---------- GIVEN DATA

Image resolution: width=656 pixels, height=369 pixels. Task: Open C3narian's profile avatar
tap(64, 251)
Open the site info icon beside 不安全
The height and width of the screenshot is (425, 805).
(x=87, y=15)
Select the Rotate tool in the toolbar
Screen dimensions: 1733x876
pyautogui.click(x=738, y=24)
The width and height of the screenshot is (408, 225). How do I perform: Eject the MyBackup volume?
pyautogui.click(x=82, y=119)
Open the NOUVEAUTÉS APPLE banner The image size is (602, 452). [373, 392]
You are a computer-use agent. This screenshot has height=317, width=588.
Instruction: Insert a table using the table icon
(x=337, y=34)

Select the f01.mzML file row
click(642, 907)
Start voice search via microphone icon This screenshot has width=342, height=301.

--------------------

= TASK REQUIREMENTS =
Rewrite all of the lines above, changing every occurrence of "screenshot" to "capture" and leaving everything else untouched.

= COMPLETED TASK =
Image resolution: width=656 pixels, height=369 pixels. Task: Open C3narian's profile avatar
tap(64, 251)
Open the site info icon beside 不安全
The height and width of the capture is (425, 805).
(x=87, y=15)
Select the Rotate tool in the toolbar
Screen dimensions: 1733x876
pyautogui.click(x=738, y=24)
The width and height of the capture is (408, 225). How do I perform: Eject the MyBackup volume?
pyautogui.click(x=82, y=119)
Open the NOUVEAUTÉS APPLE banner The image size is (602, 452). [373, 392]
You are a computer-use agent. This capture has height=317, width=588.
Instruction: Insert a table using the table icon
(x=337, y=34)

Select the f01.mzML file row
click(642, 907)
Start voice search via microphone icon This capture has width=342, height=301.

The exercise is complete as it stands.